Shouldn’t it be in the `parameters` block?

Also, if I have to supply Stan with this matrix, since my first guess was a matrix full of `1`s (which you said that is not quite), my second guess then is a matrix with the first row as `1`s (Intercepts) and the other rows as the reciprocal means `1/mean(x)` of the predictor variables by groups (since `u` represents the means of the group level predictors so that it is added to the multiplied diagonal of `tau` SD’s and `z`s `std_normal`s?

This is what I am trying to supply to Stan as a data `list`:

``````X <- unname(model.matrix(~ 1 + displ + year, mpg))
u <- mpg %>%
group_by(class) %>%
select(displ, year) %>%
summarise_all(mean) %>%
select(-class) %>%
bind_cols(1, .) %>%
mutate_all(function(x) 1 / x) %>%
t() %>%
as.matrix() %>%
unname()

dat <- list(
N = nrow(X),
J = length(unique(mpg\$class)),
K = ncol(X),
jj = as.numeric(as.factor(mpg\$class)),
X = X,
L = ncol(X),
u = u,
y = mpg\$hwy
)
``````

It totally disagrees with `brms`:

``````brms_fit <- brm(
bf(hwy ~ 1 + dspl + year + (1 + displ + year | class)),
data = mpg,
prior = c(
set_prior("lkj(2)", class = "cor"),
set_prior("cauchy(0,2)", class = "sd")
)
)
``````

No, `u` is the group-level contrast matrix and is definitely data. It is the means by which the values for any predictors that vary between the groups are passed to the model. The parameter matrix `gamma` contains the coefficients that specify the influence of the predictors. If the individual-level contrast matrix `x` is structured such that the first column is all 1 (i.e. an intercept contrast), then the first row of `gamma` encodes the main effect of each group-level predictor, and subsequent rows of `gamma` encode interactions between the group-level and individual-level predictors.

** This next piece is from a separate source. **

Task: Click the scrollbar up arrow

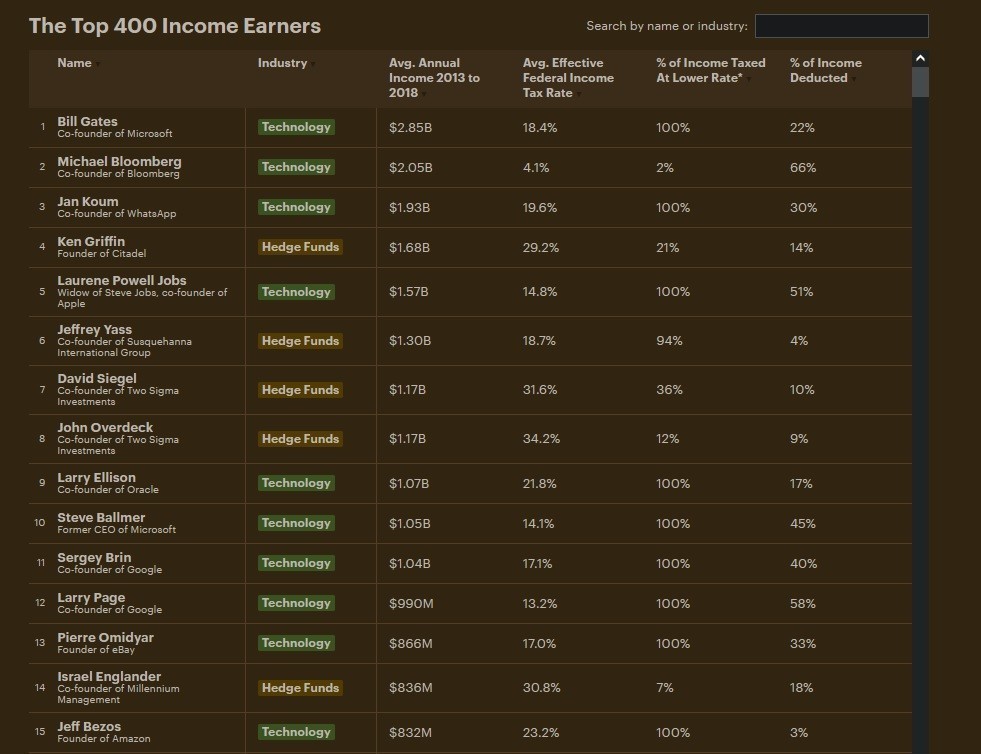Action: [920, 59]
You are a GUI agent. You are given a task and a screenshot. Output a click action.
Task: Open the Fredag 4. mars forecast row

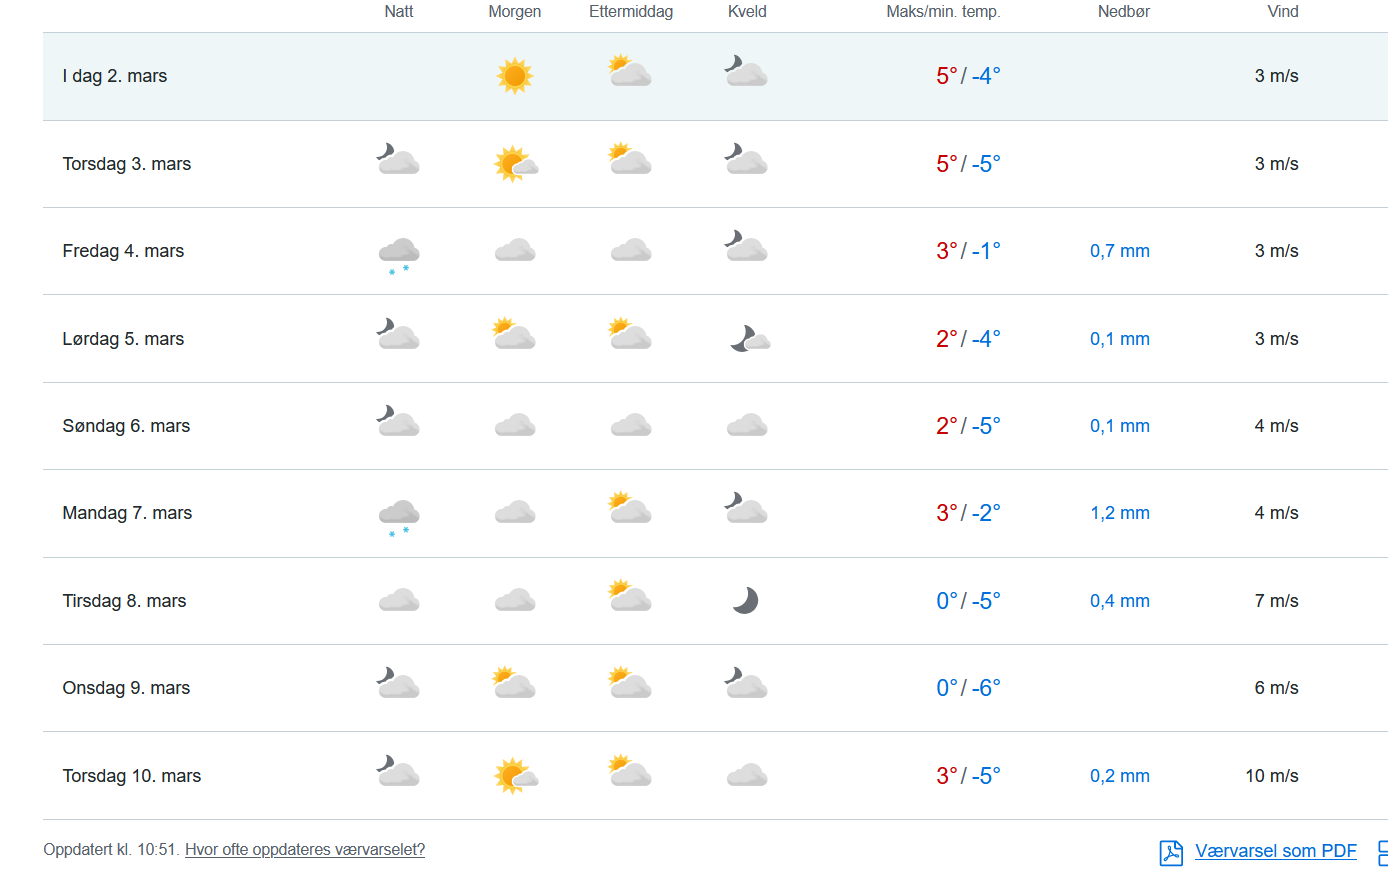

I now see from your brms code using the mpg dataset that there aren’t any group-level predictors, in which case `u` should be matrix with as many rows as the number of levels in the variable `classes` and a single column filled with 1s. You could also re-write the model to be more efficient for this case but maybe let me know if the above helps things click before I delve into how to do that part.

@mike-lawrence thank you so much, my confusion was what it meant group-level predictors and how to represent them with a matrix `u`. 👍🏻

1 Like

Great! Now, for slightly more efficient code/sampling, check out the code here (specificially, use the “v3” variant, which seems most performant and should become even moreso with future improvements to `rows_dot_product` coming).

1 Like

We really need to update the hierarchical section to first show the no-group-level-predictors case, then the no-individual-level-predictors case, and finally the predictors-at-both-levels case; I think that would help folks grok everything better.

Yes, that would indeed. Because the code was clear when you read all the math. The only point that was dropped as parachuted from nowhere was the `u` group predictors matrix in the `data` block.